It will get easier the more you do it.
I discovered:
a) Looking at shoes is easier than looking at suits. I used to have a really hard time relaxing enough to look at shoes, but suits is a whole step and a half above that. In the two shoe shops I went into I didn't have a very hard time aside from realising I don't actually know what I need to be looking for to get something that would go with this hypothetical suit.
b) As time went on, I was able to get a bit further out of my head and into looking at stuff. I spent about an hour across maybe 8 different shops - that post was 45 minutes into it but it did get a bit better after that.
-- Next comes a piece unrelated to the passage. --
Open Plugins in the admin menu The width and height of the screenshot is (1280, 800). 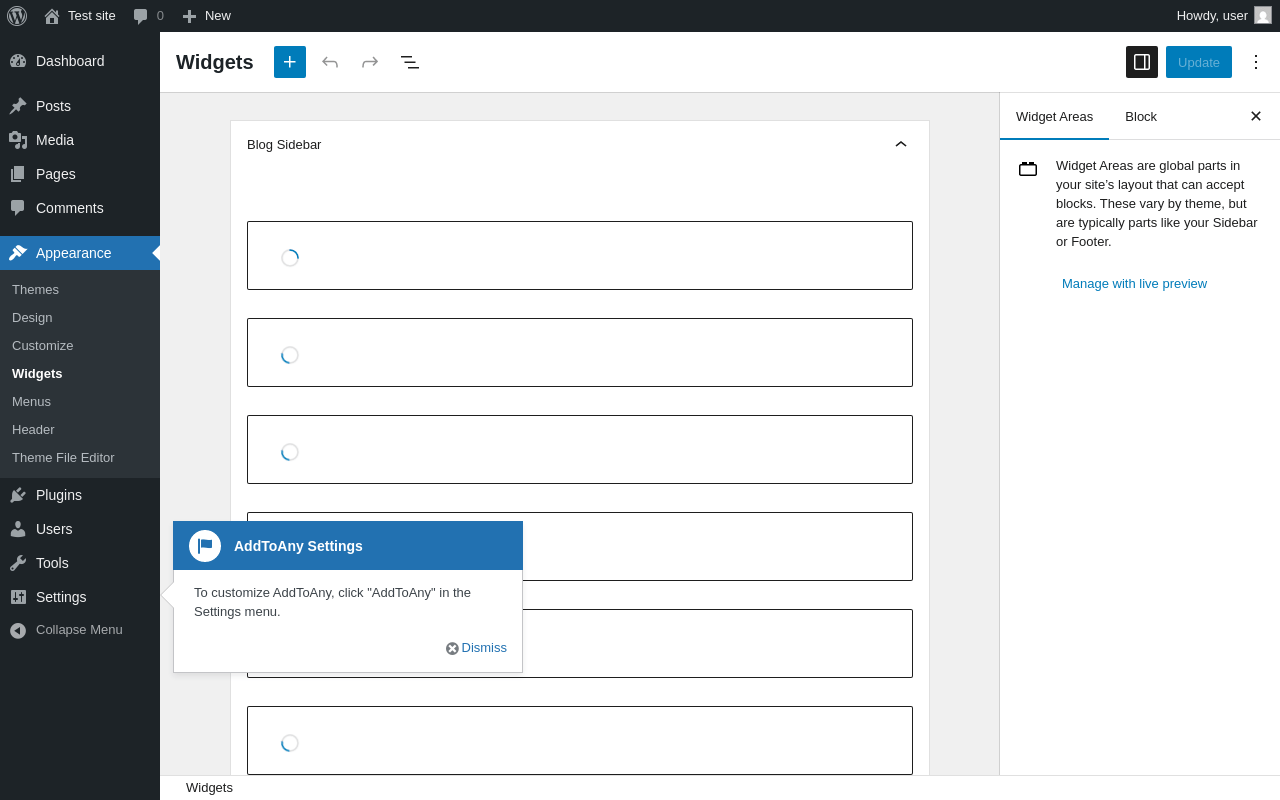pyautogui.click(x=59, y=495)
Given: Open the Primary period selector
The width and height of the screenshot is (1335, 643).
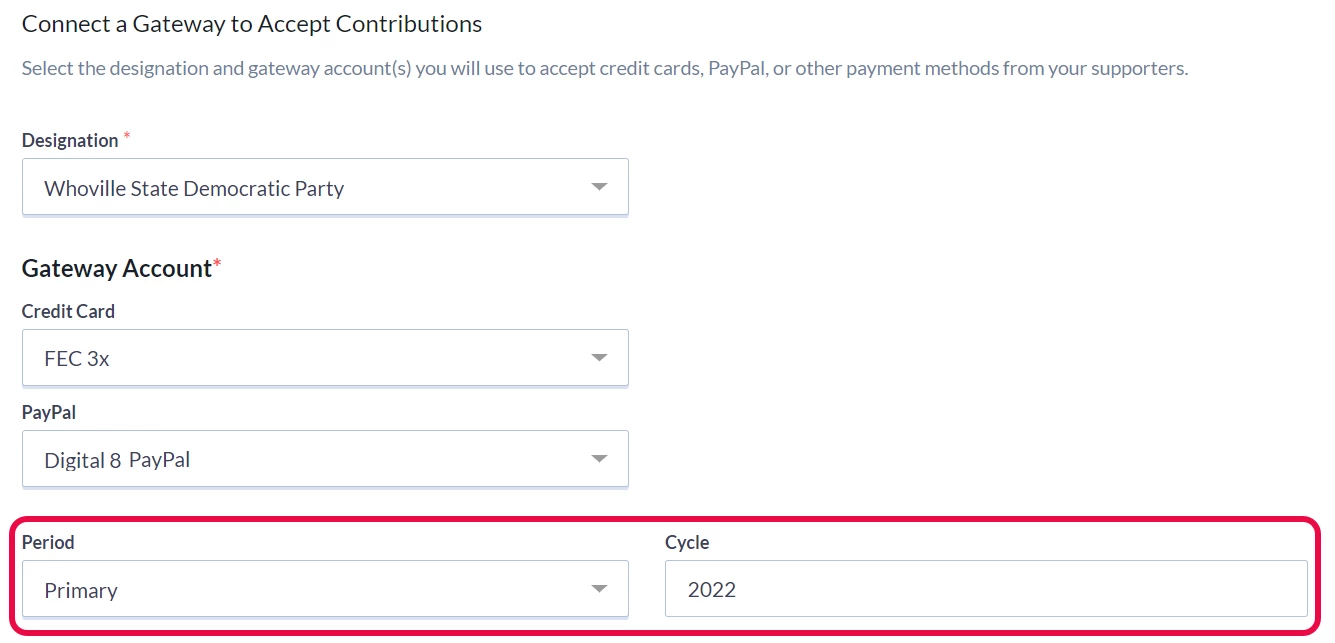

The first was crazy difficult even though it was just a skate shoes/clothes store (not what I needed to get but I needed to start somewhere), but by the end of it I actually touch-looked (like the type of looking where you pull something out to get a better look at it) at a blazer even though it wasn't something I'd get for the party and there wasn't a proper 'suit section' of that store so it wasn't as hard.
c) I found one store that was a little bit bigger than the others and less intimidating where it might someday be easier to get something off the rack and try it on.
d) Some of the mens clothing stores had only women working there. Which theoretically shouldn't be as intimidating.

But I don't know how I'm going to get from here to trying-on-suit-items-and-buying-one-and-then-probably-getting-pant-hems-and-sleeves-tailored-so-they-don't-look-silly within 4 weekends (one of which is unavailable because my parents will be here).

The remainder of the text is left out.